Crescimento x proteção da Amazônia
A jornalista Greta destacou que a Amazônia é um ponto crucial da política de Lula. Ela questionou de que forma o presidente brasileiro pretende conciliar o crescimento econômico da região com a proteção da floresta. O mandatário do Brasil comentou a desastrosa política ambiental de Bolsonaro e de que forma tem atuado para reconquistar a confiança da comunidade internacional quanto ao protagonismo brasileiro na questão ambiental.
"A preocupação internacional com a Amazônia aumentou durante o último governo [Bolsonaro], que negava as mudanças climáticas e incentivava abertamente crimes ambientais. Retomamos a luta contra o desmatamento, com o objetivo de zerá-lo até 2030, e também estamos combatendo a mineração ilegal e outras atividades criminosas que destroem o meio ambiente na região. Expulsamos mais de 20.000 mineradores, sempre ilegais, das terras dos indígenas Yanomami. Ao mesmo tempo, queremos discutir uma nova visão de desenvolvimento sustentável para a região, que abriga 25 milhões de brasileiros. Estamos investindo em pesquisa científica, indústrias limpas, turismo, para que a floresta tenha um valor maior também para aqueles que vivem lá, pelo seu papel ambiental e seus produtos. As populações que habitam a região precisam de renda, emprego, proteção social, saúde e educação, justamente para serem os maiores protetores da Amazônia. Por isso, em 8 de julho, encontrarei o presidente colombiano Petro, em Letícia, na fronteira entre nossos países. E em agosto sediaremos a Cúpula da Amazônia e a COP30 em 2025".

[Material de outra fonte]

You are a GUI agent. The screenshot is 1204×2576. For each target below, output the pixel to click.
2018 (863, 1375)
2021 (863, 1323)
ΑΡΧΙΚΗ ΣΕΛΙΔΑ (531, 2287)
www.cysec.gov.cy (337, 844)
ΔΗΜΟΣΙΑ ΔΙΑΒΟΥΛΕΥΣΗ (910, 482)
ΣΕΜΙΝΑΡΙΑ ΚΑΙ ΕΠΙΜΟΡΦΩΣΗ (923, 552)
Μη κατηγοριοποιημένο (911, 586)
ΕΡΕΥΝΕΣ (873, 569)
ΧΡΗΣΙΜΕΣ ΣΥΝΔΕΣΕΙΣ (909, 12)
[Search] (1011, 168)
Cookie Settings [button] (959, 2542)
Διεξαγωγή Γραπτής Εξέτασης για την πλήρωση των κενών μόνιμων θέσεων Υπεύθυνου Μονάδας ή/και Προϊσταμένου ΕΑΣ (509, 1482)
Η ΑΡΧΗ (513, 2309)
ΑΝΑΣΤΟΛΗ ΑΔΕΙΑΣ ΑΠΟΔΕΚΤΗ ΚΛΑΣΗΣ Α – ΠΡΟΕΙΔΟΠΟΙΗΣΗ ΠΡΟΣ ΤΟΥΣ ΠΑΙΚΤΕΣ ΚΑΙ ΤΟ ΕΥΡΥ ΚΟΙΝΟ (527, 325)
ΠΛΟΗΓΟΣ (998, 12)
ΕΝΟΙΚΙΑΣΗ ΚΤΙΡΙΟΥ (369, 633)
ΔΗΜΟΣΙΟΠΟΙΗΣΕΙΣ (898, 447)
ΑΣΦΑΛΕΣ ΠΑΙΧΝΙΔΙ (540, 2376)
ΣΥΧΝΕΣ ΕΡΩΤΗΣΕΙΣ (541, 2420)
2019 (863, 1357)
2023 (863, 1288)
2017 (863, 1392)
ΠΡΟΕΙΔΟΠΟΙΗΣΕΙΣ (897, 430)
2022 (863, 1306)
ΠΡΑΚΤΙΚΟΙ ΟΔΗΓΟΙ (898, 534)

Relações bilaterais Brasil e Itália
A repórter observou que a Itália é o segundo parceiro comercial do Brasil na Europa, atrás da Alemanha, e perguntou sobre os projetos em desenvolvimento.
"O Brasil e a Itália têm uma longa história de colaboração tanto no comércio quanto nos investimentos. Temos cerca de 1.400 empresas italianas no Brasil e mais de 20 grandes empresas brasileiras na Itália. Atualmente, também estamos focados em energia renovável. 87% da nossa eletricidade é proveniente de fontes renováveis, muito acima da média mundial de 28%. Em outras palavras, a atividade industrial no Brasil emite baixas emissões de carbono. Queremos expandir a produção de energia solar e eólica, o potencial do Nordeste brasileiro é enorme. Podemos ser um grande produtor de hidrogênio verde, com capacidade para apoiar o mundo na transição energética".
O presidente brasileiro registrou o encontro com o colega italiano pelas redes sociais.